In an interview for the Journal of Medicine and Public Health, Dr. Norma Salgado Vilá, hematologist and oncologist specializing in bone marrow transplantation at the Hima Hospital in Caguas, explains how transplantation works, which has shown significant changes in the lives of patients
A stem cell transplant is a treatment to consolidate a bone marrow transplant and consists of giving high doses of chemotherapy and rescuing the patient from myelosuppressive side effects, explained the specialist.
Stem cells are in the bone marrow and are the precursors of hematopoietic cells such as white cells that help us fight infections, red cells that carry hemoglobin and platelets that help us clot, preventing a person from bleeding.
How do you work to avoid side effects?
The transplantation process can be divided into two parts: the first when you connect the stem cells which are going to be frozen, preserved and at the time of treatment the patient receives high doses of chemotherapies; then the cells are to be thawed, a body temperature is set to be infused into the patient.
Stem cells travel through the bloodstream to the bone marrow, and after about 13 days after the cells are infused, changes can be seen in the patient’s blood.
The average durability of a transplant is 2 to 5 years and when a second transplant is performed in this case, the progression time could be reduced to half the time that the first transplant lasted, explained the doctor.
Can this transplant be received several times?
Multiple myeloma is a disease that has been described in the literature as incurable, it can be controlled but we know that at some point it will progress. Therefore, the patient has the opportunity to receive the second transplant since approximately after the first transplant the disease has an average of 2 to 5 years to progress.

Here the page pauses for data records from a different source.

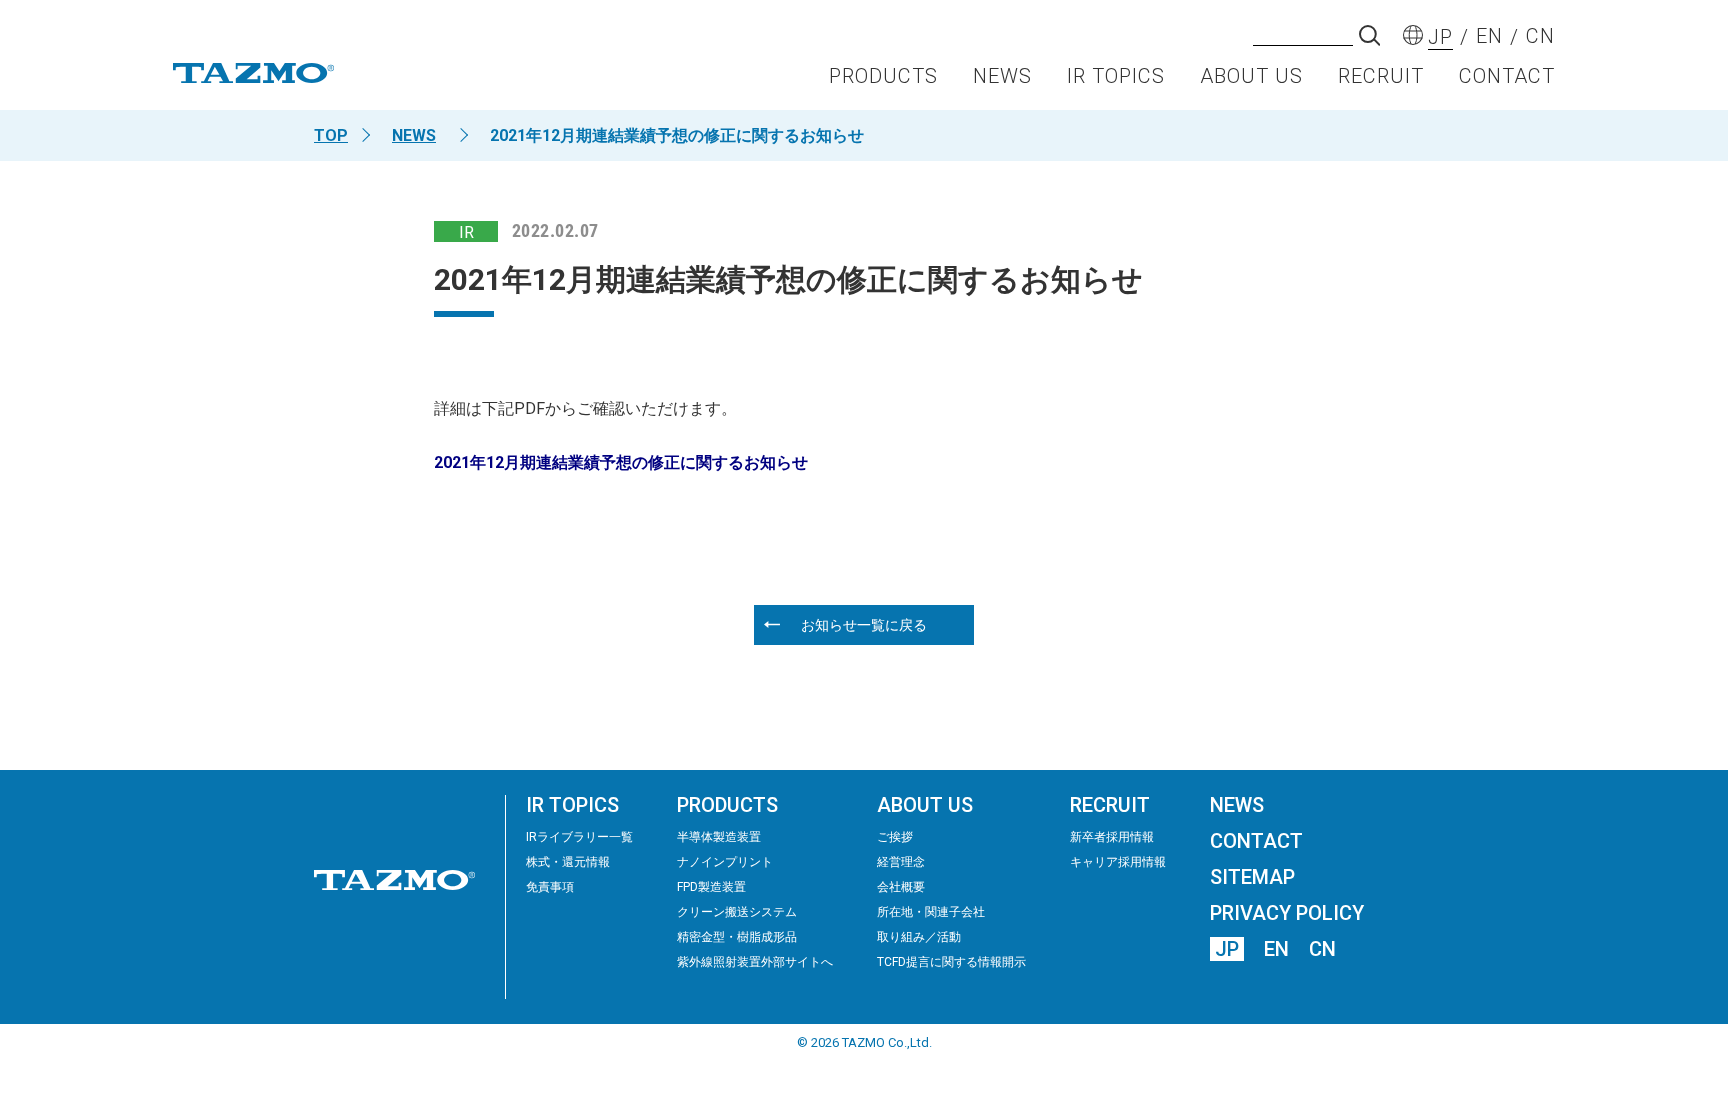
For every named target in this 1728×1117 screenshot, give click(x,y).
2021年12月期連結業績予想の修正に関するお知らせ (621, 462)
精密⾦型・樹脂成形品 (737, 937)
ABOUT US (1251, 76)
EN (1276, 949)
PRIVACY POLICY (1287, 913)
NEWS (1002, 76)
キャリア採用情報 (1118, 862)
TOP (331, 135)
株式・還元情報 (568, 862)
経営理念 (901, 862)
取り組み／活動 (919, 937)
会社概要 (901, 887)
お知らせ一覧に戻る (864, 625)
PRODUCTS (883, 76)
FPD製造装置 (711, 887)
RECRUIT (1381, 76)
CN (1322, 949)
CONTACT (1507, 76)
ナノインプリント (725, 862)
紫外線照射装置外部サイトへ (755, 962)
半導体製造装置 (719, 837)
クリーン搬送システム (737, 912)
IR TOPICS (1116, 76)
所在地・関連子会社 (931, 912)
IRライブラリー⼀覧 (579, 837)
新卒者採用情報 (1112, 837)
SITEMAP (1252, 877)
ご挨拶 (895, 837)
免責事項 (550, 887)
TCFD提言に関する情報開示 (951, 962)
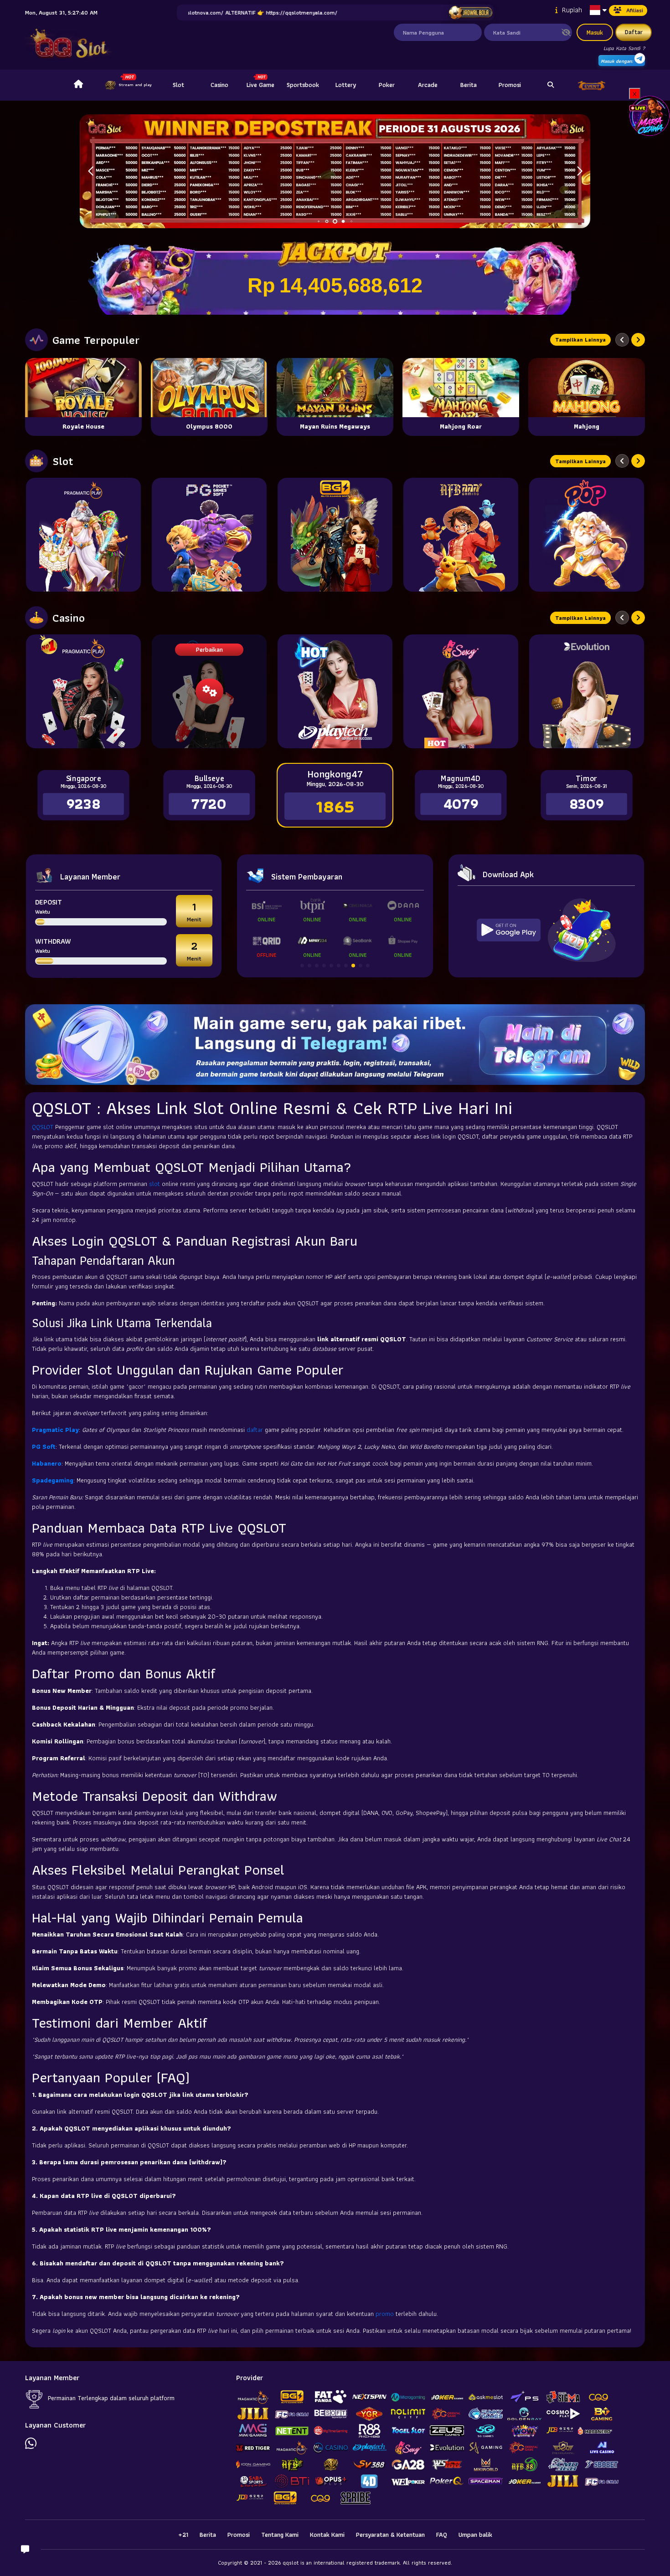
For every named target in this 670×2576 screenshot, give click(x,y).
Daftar (634, 32)
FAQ (441, 2535)
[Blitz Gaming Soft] (335, 535)
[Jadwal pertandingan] (470, 12)
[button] (579, 171)
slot (155, 1184)
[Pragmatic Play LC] (83, 691)
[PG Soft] (209, 535)
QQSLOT (43, 1127)
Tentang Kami (280, 2535)
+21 (183, 2535)
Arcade (428, 85)
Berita (468, 85)
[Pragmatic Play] (83, 535)
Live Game (260, 85)
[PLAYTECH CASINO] (335, 691)
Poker (387, 85)
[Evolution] (586, 691)
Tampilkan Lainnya (580, 339)
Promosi (510, 85)
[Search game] (550, 85)
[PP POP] (586, 535)
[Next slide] (638, 340)
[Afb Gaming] (460, 535)
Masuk (595, 32)
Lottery (345, 85)
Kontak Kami (327, 2535)
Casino (219, 85)
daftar (256, 1430)
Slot (178, 85)
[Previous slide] (622, 340)
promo (386, 2314)
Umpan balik (475, 2535)
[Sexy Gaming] (460, 691)
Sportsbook (303, 85)
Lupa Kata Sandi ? (624, 48)
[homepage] (78, 85)
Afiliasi (634, 10)
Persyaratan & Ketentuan (390, 2535)
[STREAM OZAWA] (649, 115)
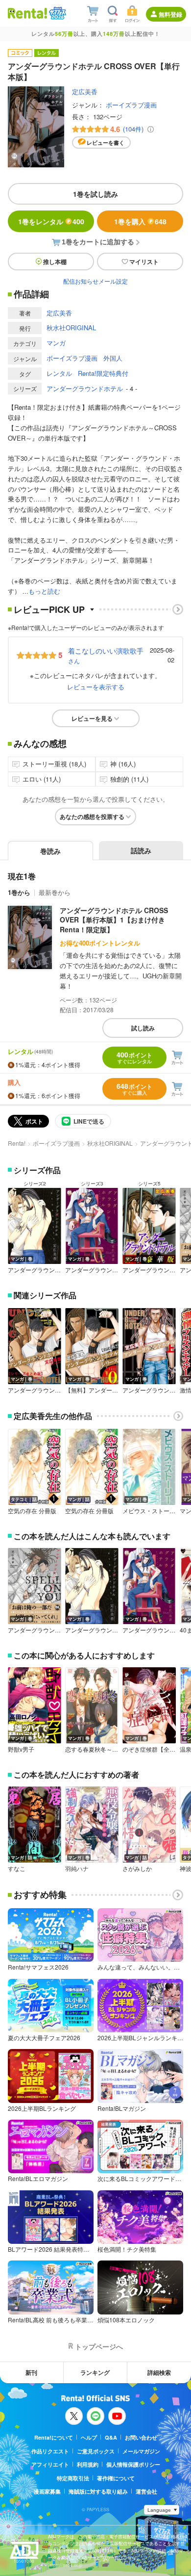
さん (105, 655)
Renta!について (53, 2437)
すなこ (16, 1868)
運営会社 (146, 2491)
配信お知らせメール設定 (95, 281)
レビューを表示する (95, 686)
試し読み (143, 1028)
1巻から (19, 892)
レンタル (59, 373)
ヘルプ (89, 2437)
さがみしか (137, 1868)
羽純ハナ (77, 1868)
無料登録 (170, 14)
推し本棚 (55, 261)
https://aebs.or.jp (65, 2565)
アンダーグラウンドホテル (85, 388)
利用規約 (87, 2464)
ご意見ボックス (96, 2451)
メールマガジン (141, 2451)
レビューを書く (105, 142)
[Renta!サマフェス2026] (56, 13)
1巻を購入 (140, 221)
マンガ (56, 342)
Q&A (111, 2437)
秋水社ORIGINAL (71, 327)
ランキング (95, 2372)
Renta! (16, 1143)
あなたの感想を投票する (92, 816)
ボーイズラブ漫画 (131, 104)
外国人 (112, 358)
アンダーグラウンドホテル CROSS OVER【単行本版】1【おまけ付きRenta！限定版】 (114, 919)
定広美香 (84, 91)
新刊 (31, 2372)
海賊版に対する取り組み (98, 2491)
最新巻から (55, 892)
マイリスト (144, 261)
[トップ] (27, 13)
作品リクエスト (50, 2451)
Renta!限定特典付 (103, 373)
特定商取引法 (73, 2478)
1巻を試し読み (95, 194)
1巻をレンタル (51, 221)
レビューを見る (92, 718)
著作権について (116, 2478)
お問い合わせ (141, 2437)
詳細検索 (159, 2372)
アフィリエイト (50, 2464)
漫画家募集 (47, 2491)
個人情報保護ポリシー (133, 2464)
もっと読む (44, 591)
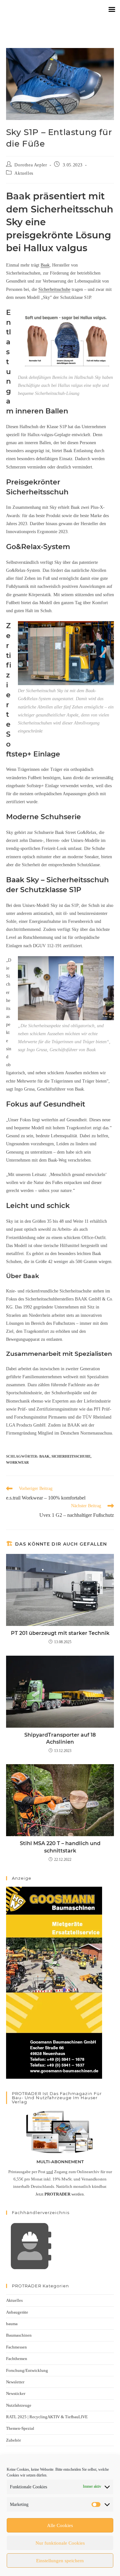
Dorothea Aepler (30, 165)
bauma (12, 2323)
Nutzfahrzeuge (18, 2405)
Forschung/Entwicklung (27, 2370)
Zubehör (13, 2440)
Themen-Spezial (20, 2428)
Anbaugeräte (17, 2312)
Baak (45, 265)
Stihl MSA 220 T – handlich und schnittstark (60, 1846)
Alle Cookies (60, 2525)
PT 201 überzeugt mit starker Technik (60, 1633)
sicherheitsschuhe (71, 1456)
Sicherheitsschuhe (54, 289)
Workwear (17, 1462)
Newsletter (15, 2382)
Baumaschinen (19, 2335)
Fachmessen (16, 2347)
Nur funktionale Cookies (60, 2543)
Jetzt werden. (60, 2194)
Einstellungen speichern (60, 2560)
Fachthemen (16, 2358)
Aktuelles (23, 173)
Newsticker (15, 2393)
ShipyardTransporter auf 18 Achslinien (60, 1738)
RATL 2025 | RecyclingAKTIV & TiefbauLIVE (47, 2416)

“If the patient has a favorable response to the transplant in less than three months, he could receive a second transplant,” said the doctor.
After receiving the transplant, scientifically patients have a life prognosis of more than 10 or 12 years. Transplantation provides better survival for patients.
Regarding these treatments for multiple myeloma, they began to be used in the 70’s and their evolution has been significant as well as the diseases that have received transplants.
There are several types of transplants, for example those patients who receive stem cells from other donors who are compatible, also those who receive stem cells from their parents, among others.
“There are new drugs in the transplant procedure providing better survival for patients,” said the specialist.
Myeloma in Puerto Rico
Myeloma disease is not common, according to the doctor, she has received between 50 and 60 cases for transplantation a year on the island. In addition, he stressed that there are many patients who after receiving the transplant go into complete remission.
People who apply to receive a transplant must have a good general condition, for example, the heart, lungs, kidneys that are in optimal condition is a candidate for transplantation.